TASK INSTRUCTIONS >>
Should a line in the entries below contain "computer", return that line.
── PROVIDED DATA ──
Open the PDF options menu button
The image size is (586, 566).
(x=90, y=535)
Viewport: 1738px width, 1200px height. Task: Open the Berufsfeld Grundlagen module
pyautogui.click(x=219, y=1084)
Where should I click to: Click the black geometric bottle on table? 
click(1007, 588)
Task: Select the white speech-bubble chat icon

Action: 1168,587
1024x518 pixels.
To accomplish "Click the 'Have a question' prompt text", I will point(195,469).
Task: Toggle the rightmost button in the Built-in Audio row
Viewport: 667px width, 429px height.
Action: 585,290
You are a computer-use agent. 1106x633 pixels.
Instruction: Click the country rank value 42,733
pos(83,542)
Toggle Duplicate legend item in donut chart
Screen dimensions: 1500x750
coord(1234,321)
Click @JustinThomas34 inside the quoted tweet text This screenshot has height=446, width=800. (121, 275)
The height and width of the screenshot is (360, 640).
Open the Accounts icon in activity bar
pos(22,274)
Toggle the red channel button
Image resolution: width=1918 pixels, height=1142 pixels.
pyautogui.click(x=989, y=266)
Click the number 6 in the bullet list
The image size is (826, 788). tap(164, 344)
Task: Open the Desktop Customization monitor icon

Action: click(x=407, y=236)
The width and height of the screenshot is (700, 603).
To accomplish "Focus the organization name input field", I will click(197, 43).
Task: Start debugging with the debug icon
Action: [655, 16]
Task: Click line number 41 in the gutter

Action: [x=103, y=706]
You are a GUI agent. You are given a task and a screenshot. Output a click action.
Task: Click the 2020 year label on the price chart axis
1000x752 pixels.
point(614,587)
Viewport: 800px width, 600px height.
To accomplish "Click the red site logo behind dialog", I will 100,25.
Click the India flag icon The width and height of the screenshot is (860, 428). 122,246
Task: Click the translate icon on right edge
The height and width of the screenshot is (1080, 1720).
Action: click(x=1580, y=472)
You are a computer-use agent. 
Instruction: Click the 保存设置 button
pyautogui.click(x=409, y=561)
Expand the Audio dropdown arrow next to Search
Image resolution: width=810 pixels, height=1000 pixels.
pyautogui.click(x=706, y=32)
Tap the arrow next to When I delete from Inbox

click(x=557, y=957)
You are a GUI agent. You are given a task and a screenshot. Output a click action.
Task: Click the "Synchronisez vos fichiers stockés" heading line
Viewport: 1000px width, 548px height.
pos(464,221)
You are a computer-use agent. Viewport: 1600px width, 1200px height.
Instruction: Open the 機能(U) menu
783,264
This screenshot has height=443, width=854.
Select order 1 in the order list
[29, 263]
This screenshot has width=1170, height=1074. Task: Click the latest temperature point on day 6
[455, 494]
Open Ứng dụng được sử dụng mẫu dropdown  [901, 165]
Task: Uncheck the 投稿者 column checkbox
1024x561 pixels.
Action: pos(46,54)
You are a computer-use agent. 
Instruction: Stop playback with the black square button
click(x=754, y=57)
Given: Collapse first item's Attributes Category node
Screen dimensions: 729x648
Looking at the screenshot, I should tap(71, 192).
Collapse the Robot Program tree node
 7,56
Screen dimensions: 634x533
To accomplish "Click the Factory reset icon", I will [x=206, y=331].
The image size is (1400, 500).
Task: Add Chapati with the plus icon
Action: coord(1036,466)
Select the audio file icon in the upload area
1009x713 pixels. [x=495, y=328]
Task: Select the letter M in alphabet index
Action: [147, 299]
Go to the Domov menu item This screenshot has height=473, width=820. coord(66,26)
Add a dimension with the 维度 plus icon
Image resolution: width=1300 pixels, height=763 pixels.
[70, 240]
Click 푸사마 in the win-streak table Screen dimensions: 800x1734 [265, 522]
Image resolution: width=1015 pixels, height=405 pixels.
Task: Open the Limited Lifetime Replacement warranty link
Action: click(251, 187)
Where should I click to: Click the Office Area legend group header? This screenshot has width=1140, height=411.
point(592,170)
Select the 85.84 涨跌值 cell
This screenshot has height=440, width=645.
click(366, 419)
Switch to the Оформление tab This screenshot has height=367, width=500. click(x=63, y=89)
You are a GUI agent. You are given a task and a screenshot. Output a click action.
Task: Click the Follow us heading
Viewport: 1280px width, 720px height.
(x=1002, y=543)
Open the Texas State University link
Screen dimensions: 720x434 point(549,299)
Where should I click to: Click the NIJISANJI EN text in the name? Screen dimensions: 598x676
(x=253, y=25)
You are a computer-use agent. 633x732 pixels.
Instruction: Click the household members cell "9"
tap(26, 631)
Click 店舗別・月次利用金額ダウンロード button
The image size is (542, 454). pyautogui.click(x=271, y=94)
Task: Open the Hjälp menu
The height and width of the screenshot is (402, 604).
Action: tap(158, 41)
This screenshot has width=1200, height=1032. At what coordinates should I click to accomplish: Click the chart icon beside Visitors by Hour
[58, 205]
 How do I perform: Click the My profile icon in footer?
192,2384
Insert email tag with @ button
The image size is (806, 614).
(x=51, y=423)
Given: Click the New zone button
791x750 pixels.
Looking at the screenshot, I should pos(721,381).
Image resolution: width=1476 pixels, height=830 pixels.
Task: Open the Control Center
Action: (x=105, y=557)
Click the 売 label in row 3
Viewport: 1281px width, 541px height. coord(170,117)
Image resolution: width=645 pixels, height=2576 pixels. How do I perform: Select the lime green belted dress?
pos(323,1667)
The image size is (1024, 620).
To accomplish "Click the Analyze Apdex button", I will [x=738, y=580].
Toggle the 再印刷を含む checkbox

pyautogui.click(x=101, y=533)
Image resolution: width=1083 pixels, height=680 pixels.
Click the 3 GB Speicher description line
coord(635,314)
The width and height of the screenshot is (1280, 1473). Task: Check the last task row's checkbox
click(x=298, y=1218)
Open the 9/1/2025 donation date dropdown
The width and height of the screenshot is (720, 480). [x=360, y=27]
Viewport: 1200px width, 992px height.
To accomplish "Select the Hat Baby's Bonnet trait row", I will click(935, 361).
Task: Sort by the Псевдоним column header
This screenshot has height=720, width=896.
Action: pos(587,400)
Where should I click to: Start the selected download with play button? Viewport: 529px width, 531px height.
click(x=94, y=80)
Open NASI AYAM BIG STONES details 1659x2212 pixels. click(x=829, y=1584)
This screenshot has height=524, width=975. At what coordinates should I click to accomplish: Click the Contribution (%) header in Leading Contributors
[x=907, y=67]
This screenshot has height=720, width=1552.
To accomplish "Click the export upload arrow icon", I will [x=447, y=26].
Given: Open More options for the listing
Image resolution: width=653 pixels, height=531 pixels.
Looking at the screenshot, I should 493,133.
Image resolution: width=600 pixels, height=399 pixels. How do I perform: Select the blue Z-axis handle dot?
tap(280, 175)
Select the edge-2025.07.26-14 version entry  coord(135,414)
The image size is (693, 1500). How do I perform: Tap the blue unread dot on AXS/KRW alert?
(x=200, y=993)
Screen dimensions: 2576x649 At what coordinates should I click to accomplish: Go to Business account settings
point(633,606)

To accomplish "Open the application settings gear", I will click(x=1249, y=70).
───
ANSWER FOR THE TASK >>
You are a computer-use agent. 1106x633 pixels.
You are a computer-use agent. 
You are a computer-use agent. Viewport: 1600px width, 1200px height.
You are a computer-use agent. 
You are a computer-use agent. 633x732 pixels.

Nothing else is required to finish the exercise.